Jayanta’s poetry is much more than just fine choreography of words. Reading him one feels as if he is exploring the invisible edges and unseeable dimensions of things in the chaotic landscape of thoughts. One tends to feel he doesn’t ‘see’ things but rather gets haunted by them. His poetry has all it takes to create an aesthetic ambience to proclaim a profound realisation: “All the poetry there is in the world/ appear to rise out of the ashes. / The ash sits between us and / puts its arms across our shoulders.”
As the reader moves through the sweeping body of his poetry, his literary trajectory spanning over half a century, he finds himself confronted with Jayanta’s weird, grim and private world, an absurd poetic landscape dotted with recurring images of shadow, darkness, door, rain, bone, light, death, gods, stones: “Beneath the bloodied walls of history/ nothing can happen more dreadful/ than stones turned to gods/ through prayers.”
Such images, stark and meditative, loom over his literary terrain. Though they appear bizarre and abstract on the surface, they symbolise some inner reality churned out from the dark depths of some invisible wound.

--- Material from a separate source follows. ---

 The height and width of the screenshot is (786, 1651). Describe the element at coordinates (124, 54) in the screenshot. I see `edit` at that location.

Obscurity, a hallmark of Mahapatra’s poetry, is due to a ceaseless tussle between the ‘abstract’ and ‘concrete’ running into each other, converging, confronting and colliding with each other much the same way as in the realm of quantum physics.

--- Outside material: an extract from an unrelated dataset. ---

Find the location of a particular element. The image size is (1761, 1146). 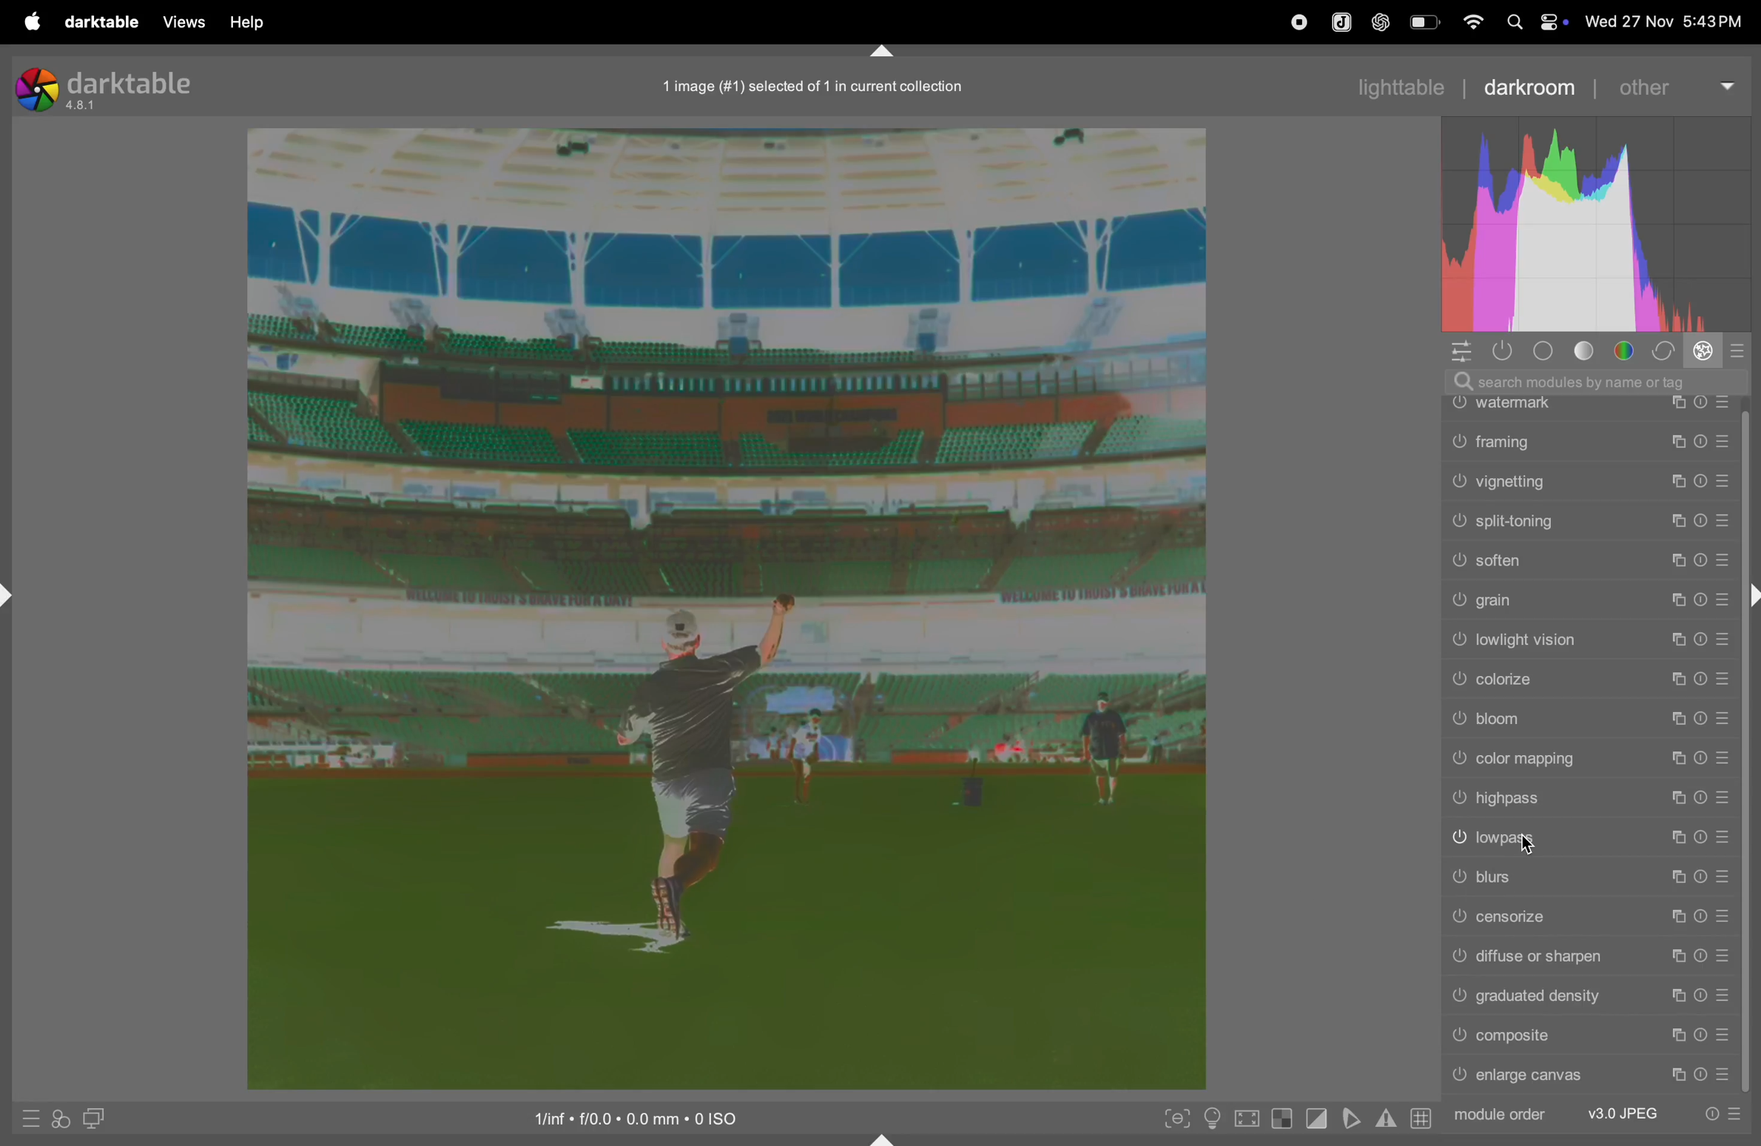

Being a brilliant physics teacher, he admits the influence the discipline of physics exerted on his poetry. It allowed him to see vibrations, pulsations, mysteries, uncertainties and movements inherent within the apparently ‘dead’ matter. He used to say, “For me, physics and poetry are not at odds with each other…they work towards the same direction, towards discovery, leading to achieving a sense of wonder.”
Be it abstract or concrete, Jayanta’s world remains much the same. Sitting on the heap of his defeated dreams like a typical fatalist and stoic Indian who accepts things he can’t control, he says: “This is a man who talks of pain/ as though it belonged to him alone./ May be he had invented it himself/ and made a virtue of it.”
He was such an intense poet who inspired a whole generation of poets and writers; he received almost all coveted awards of this land held chairs and residencies abroad. Despite this, he used to look at awards with a suspicious eye. By his admission, he didn’t attend and receive the Sahitya Akademi award ceremony in New Delhi when he got it in 1981. He returned his Padmashree award in 2015, which he got in 2009, as a protest against the ‘moral asymmetry’ prevailing in society. He used to say that the excitement of getting even the biggest award doesn’t last beyond the next morning, much like the wilted flowers got along with it. Sources close to him reveal that Jayanta used to give away all his award money to a secret charity.
Jayanta Mahapatra lived a full life on his terms. He was alone but not lonely because ‘writing’ was his constant company. He was loved and surrounded by those he mentored. Recently, when I texted him wishing him good health, he texted back: “Durga, I have been loved so much by you all. What more do I need? I am ready to leave this world with a smile on my lips. Don’t forget that I am 95.” His words were prophetic. Some weeks later, he quietly slipped into his own words, leaving the entire poetry community in great despair, shaken and shocked by the loss.